Cek Fakta: benarkah oposisi sudah tidak lagi dibutuhkan dalam pemerintahan?
- Written by Nurul Fitri Ramadhani, Politics + Society Editor, The Conversation Indonesia
Situs resmi MPR RIA[2]“Dan enggak dibutuhkan lagi oposisi. Saya mendukung Pak Prabowo merangkul semua parpol untuk bersatu membangun bangsa ini ke depan. Lebih gampang (check and balance) justru. Karena kan kalau oposisi bicara pride.
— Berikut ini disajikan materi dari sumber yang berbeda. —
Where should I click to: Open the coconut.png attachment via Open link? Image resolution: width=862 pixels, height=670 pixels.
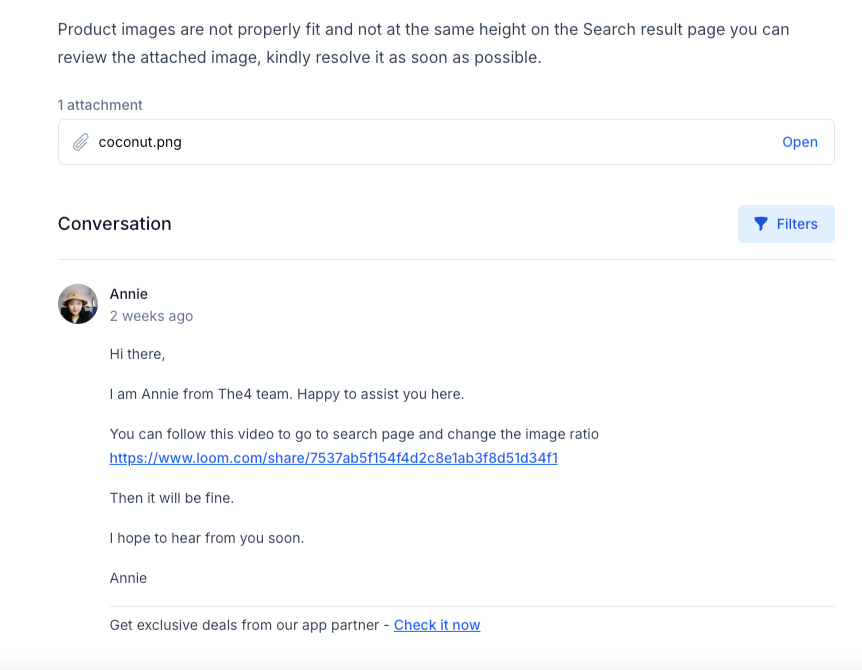click(x=799, y=142)
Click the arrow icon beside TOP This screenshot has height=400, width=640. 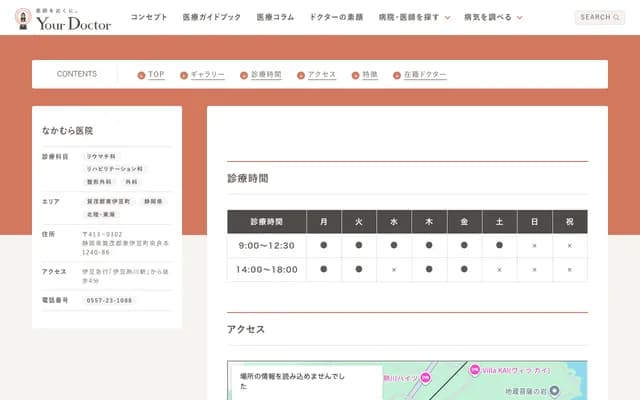142,75
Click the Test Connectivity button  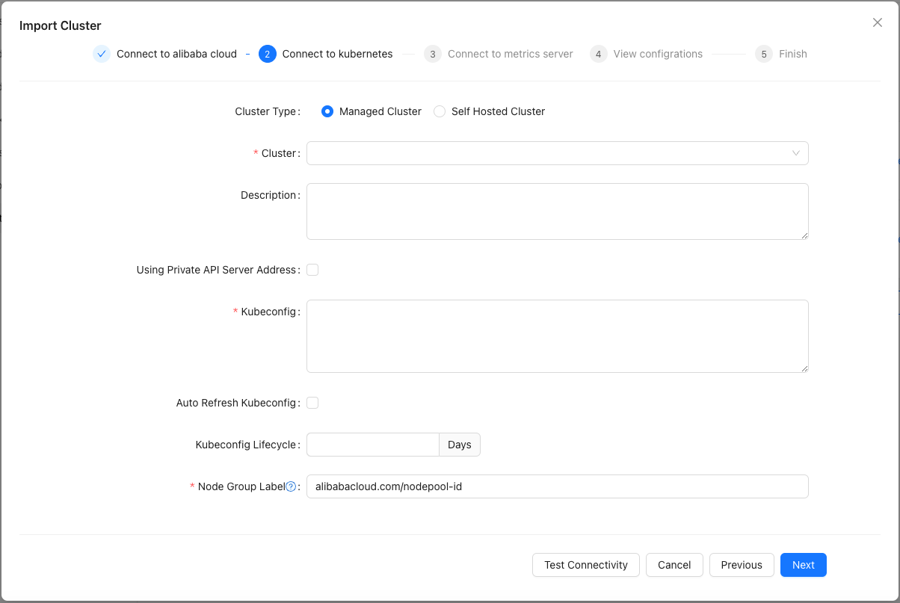[x=585, y=565]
Kadang lari dari substansi, tapi kalau satu koalisi bisa bicara dari hati ke hati dan lebih baik untuk masyarakat.”
- Wakil Ketua Umum Partai Golkar sekaligus Ketua MPR RI, Bambang Soesatyo, menyampaikannya[1] usai menghadiri acara open house di rumah dinas Ketua Umum Partai Golkar Airlangga Hartarto di Kompleks Widya Chandra, Jakarta Selatan, pada 11 April 2024.
Menjelang putusan akhir Mahkamah Konstitusi (MK) pada 22 April lalu tentang sengketa hasil Pemilihan Presiden (Pilpres) 2024, Bambang menyinggung tentang rekonsiliasi politik. Menurutnya, yang dibutuhkan dalam pemerintahan baru adalah demokrasi gotong-royong, sehingga oposisi tidak lagi dibutuhkan. Presiden terpilih Prabowo Subianto, menurut Bambang, perlu merangkul semua partai politik untuk masuk ke dalam pemerintahan.
The Conversation Indonesia menghubungi Yohanes Sulaiman, dosen ilmu pemerintahan dari Universitas Jenderal Achmad Yani, Cimahi, Jawa Barat, untuk memeriksa klaim Bambang tersebut.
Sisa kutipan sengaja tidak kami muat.